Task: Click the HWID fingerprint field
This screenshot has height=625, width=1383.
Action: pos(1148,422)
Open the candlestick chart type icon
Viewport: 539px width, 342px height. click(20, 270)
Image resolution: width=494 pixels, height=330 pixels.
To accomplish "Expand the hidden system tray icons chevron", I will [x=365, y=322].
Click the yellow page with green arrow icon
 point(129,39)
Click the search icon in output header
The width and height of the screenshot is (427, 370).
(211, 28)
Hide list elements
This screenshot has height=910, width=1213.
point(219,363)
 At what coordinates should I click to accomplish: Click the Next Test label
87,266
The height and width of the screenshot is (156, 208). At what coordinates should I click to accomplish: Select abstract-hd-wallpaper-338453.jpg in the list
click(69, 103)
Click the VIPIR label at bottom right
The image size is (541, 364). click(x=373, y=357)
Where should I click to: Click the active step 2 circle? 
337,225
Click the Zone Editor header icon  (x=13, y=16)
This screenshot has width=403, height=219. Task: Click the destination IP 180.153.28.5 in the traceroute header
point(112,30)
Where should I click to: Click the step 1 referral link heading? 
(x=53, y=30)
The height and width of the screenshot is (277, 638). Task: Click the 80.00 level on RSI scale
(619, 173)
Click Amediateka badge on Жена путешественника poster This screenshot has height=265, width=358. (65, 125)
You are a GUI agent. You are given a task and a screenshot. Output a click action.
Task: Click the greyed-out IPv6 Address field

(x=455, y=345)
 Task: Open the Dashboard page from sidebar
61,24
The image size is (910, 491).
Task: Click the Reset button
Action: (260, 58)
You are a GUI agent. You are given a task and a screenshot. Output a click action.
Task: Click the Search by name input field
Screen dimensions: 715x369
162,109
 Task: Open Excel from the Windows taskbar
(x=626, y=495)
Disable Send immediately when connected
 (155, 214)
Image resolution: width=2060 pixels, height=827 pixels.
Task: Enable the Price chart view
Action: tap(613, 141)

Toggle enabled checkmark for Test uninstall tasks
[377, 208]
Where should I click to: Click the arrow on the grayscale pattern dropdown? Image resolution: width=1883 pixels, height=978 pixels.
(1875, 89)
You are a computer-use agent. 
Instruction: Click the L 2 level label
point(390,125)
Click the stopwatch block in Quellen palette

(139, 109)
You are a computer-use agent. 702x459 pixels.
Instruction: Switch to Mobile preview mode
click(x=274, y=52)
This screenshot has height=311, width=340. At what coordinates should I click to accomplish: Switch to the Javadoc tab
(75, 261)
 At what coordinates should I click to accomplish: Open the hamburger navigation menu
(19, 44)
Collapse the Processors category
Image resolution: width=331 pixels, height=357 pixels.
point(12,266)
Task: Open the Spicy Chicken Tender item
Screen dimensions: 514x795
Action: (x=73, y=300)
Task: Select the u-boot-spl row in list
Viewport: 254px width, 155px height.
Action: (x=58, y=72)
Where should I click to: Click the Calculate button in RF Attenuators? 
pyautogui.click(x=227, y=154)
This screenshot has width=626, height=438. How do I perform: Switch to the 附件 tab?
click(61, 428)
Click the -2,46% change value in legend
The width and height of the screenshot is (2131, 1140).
★ ★ ★ ★ ★
Goal
Show each line of the rows above that contains the string "label", matching case.

Task result
 At what coordinates should I click to accomplish: Click the Next Test label
Click the VIPIR label at bottom right
Instruction: Click the L 2 level label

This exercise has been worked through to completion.